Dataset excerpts

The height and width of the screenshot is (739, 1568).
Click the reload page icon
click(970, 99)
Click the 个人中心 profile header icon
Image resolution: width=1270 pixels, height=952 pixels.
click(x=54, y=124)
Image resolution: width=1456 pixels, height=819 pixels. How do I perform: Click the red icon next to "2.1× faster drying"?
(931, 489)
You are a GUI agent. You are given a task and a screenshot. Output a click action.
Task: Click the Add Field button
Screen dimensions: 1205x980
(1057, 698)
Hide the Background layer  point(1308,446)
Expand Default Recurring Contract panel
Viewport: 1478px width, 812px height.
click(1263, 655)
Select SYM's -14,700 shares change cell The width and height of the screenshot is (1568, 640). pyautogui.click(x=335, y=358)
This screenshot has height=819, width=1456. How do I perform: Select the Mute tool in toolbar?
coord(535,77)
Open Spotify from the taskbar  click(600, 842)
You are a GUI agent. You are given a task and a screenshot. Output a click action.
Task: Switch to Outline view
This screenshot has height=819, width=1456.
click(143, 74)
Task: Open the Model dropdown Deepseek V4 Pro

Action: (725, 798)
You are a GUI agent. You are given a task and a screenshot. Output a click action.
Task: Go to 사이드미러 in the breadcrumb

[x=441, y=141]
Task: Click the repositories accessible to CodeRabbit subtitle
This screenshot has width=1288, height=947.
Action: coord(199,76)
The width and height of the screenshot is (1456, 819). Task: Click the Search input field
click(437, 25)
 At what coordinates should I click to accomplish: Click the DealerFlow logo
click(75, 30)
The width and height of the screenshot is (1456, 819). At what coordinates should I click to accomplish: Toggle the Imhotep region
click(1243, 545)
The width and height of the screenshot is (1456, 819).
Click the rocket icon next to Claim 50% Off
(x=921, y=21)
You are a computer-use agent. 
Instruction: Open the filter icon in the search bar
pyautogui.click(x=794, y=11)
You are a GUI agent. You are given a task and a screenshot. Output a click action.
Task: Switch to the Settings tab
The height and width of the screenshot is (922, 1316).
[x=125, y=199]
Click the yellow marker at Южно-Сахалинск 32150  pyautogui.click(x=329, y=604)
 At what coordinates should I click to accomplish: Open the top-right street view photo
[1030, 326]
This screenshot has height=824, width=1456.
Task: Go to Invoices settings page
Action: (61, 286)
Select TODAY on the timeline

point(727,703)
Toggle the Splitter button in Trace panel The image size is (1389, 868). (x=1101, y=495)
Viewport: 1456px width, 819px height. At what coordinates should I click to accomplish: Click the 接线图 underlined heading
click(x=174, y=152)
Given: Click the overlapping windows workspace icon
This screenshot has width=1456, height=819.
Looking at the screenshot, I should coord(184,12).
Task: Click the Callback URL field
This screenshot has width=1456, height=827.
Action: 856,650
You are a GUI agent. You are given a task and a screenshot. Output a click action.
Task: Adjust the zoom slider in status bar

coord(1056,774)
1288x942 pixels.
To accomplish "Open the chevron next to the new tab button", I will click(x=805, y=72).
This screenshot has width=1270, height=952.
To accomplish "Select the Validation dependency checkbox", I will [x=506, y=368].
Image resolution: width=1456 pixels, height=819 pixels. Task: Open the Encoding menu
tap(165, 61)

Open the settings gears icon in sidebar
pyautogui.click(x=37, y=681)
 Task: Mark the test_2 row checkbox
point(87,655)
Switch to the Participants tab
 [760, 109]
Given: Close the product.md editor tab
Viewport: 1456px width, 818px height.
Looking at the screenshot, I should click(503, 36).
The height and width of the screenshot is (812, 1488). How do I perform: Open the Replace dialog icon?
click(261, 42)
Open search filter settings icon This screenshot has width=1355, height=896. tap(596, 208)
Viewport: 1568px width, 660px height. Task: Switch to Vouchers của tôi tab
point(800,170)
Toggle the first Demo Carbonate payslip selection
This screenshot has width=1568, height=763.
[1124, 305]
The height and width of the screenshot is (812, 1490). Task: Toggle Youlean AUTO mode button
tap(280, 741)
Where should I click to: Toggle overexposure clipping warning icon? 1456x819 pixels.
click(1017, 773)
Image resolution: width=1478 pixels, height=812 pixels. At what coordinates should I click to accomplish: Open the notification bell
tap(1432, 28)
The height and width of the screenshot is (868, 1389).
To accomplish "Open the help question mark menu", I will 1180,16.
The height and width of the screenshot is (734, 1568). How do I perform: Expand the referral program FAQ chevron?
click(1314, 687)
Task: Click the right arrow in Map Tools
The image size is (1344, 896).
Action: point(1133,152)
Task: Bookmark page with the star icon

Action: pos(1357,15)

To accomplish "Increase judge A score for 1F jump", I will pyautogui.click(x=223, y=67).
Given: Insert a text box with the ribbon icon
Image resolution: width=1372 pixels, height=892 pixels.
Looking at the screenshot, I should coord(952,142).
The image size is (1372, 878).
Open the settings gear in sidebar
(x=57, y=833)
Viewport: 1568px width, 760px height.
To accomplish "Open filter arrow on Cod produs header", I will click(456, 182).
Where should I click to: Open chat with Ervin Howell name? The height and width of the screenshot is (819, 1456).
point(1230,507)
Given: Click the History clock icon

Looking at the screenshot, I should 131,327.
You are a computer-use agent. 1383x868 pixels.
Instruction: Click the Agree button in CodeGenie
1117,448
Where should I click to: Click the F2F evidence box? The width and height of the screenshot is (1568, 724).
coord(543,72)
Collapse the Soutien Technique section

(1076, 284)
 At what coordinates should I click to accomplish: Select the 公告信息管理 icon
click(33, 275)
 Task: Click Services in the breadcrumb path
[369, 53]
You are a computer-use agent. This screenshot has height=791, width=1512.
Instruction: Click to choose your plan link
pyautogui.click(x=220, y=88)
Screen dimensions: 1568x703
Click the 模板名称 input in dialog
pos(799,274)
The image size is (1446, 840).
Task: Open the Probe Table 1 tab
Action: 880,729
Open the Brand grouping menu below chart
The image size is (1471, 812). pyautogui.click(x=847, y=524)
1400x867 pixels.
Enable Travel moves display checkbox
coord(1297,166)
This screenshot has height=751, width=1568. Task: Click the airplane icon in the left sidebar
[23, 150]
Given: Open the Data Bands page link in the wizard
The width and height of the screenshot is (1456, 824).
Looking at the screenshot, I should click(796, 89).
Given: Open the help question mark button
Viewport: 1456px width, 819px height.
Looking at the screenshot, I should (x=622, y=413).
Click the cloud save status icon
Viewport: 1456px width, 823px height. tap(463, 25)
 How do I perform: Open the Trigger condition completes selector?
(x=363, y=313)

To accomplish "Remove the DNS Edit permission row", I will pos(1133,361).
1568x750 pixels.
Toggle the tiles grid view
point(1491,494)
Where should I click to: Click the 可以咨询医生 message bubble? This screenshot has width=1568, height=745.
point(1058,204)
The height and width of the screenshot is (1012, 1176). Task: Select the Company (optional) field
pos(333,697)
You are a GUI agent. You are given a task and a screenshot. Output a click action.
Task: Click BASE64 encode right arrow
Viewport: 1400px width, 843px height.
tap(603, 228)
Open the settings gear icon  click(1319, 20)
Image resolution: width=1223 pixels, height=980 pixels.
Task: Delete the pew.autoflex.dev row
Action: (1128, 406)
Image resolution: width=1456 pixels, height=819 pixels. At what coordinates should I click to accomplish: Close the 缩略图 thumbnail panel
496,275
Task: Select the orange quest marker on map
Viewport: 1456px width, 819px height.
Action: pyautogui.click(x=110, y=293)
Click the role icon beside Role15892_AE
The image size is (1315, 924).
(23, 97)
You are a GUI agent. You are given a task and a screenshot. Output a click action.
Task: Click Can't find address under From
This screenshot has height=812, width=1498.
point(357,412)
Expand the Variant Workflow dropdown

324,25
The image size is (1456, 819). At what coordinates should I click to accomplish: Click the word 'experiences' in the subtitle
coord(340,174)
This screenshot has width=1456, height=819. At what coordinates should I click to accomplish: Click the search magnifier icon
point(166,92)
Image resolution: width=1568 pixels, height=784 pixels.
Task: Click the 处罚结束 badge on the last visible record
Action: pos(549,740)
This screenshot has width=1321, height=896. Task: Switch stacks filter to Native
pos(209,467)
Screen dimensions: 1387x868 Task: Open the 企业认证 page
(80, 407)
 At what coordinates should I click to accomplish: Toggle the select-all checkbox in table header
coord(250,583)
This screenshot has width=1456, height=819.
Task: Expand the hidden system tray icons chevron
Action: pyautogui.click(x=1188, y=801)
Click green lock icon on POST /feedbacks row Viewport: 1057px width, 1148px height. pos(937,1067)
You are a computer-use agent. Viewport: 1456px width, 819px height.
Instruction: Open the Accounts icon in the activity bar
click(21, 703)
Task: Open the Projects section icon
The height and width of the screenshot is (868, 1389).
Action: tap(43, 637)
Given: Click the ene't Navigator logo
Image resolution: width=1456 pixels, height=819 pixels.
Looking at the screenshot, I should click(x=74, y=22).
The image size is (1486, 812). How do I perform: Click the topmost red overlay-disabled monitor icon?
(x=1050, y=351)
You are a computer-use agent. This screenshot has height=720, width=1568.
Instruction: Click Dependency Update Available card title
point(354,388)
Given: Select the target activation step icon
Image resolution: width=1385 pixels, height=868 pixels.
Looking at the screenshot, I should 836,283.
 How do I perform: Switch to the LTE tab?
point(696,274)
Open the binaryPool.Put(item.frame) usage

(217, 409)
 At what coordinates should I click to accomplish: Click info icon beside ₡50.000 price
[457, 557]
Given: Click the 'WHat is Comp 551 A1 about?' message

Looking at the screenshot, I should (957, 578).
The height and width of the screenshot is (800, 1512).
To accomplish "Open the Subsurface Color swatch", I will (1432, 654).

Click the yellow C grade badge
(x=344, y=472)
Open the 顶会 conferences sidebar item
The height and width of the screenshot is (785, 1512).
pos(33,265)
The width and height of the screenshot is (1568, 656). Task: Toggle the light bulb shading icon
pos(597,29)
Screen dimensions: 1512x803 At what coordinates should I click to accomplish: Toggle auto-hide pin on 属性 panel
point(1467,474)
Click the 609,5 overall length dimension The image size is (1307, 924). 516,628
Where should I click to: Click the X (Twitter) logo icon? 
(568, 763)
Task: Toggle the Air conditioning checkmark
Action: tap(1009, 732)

Work request: Please filter the entries above down to the lines holding "arrow" and copy them.

Result of the task:
Task: Click the right arrow in Map Tools
To accomplish "Open filter arrow on Cod produs header", I will click(456, 182).
Task: Click BASE64 encode right arrow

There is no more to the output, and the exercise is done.